Juru Bicara Gedung Putih Dana Perino menyatakan, Gedung Putih kini mempertimbangkan menggunakan dana talangan sektor finansial senilai USD 700 miliar yang disetujui kongres sebelumnya.

''Dalam kondisi normal, kami lebih senang pasar yang menentukan nasib perusahaan swasta. Namun, dalam ekonomi yang sulit sekarang, bantuan dari dana talangan sektor finansial akan kami pertimbangkan,'' ujarnya dari pesawat kepresidenan Air Force One tadi malam.

Pemimpin Senat Harry Read mengungkapkan, gagalnya keputusan di kongres itu terutama dipicu oleh soal penurunan gaji. Sebagai bagian dari pemberian bailout, para senator dari Partai Republik menuntut gaji pekerja otomotif AS disamakan dengan pekerja asing mulai tahun depan. Namun, tuntutan itu ditentang serikat pekerja.

''Saya merasa takut melihat Wall Street besok. Sepertinya hal itu tidak akan menjadi sebuah pandangan yang menyenangkan. Jutaan warga Amerika, bukan hanya pekerja otomotif, namun juga masyarakat yang menjual mobil, agen, dan orang yang bekerja pada otomotif, akan terkena dampak secara langsung,'' tegas Harry Read dalam konferensi pers usai rapat membahas bailout.

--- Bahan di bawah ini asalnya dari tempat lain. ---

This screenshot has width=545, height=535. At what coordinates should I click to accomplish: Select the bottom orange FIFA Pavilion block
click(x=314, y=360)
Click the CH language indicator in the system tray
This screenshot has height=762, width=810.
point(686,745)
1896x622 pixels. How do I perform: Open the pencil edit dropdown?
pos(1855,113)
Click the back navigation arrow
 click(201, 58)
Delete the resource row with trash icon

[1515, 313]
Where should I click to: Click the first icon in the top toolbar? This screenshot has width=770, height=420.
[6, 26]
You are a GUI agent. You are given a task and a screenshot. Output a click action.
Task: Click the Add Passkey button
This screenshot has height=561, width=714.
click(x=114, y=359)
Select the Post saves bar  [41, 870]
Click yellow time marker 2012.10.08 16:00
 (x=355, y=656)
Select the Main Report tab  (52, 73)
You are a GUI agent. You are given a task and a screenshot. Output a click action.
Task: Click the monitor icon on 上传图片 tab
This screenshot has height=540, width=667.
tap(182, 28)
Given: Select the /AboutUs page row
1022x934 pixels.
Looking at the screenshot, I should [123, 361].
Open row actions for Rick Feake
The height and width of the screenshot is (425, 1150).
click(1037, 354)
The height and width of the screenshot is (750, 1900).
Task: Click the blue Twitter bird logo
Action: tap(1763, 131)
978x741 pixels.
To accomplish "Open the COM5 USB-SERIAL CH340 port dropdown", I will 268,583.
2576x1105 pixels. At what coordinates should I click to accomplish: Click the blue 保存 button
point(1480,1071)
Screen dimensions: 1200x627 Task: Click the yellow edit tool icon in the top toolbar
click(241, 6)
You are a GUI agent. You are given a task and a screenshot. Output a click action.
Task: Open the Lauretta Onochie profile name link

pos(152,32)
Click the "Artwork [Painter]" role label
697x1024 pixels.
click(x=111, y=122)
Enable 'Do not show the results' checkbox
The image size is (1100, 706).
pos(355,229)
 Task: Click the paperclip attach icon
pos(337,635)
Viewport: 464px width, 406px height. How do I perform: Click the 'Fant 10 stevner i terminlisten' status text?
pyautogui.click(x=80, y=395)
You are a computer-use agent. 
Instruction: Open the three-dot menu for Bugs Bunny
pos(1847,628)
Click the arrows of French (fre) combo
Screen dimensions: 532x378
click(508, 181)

Dengan kegagalan senat mencapai kesepakatan tersebut, berarti pemerintah AS harus menunggu hingga tahun depan untuk mencari restu lagi.

Masyarakat AS kini sangat dilematis soal penyelamatan sektor otomotif. Jika tidak diselamatkan, kebangkrutan industri otomotif dikhawatirkan berdampak luas bagi perekonomian.

Big Three secara langsung memiliki karyawan hingga 250.000 orang, sekitar 100.000 orang dari pemasok spare part. Jika ditotal bersama seluruh pekerja yang terlibat, satu di antara 10 pekerjaan di AS berhubungan dengan sektor otomotif.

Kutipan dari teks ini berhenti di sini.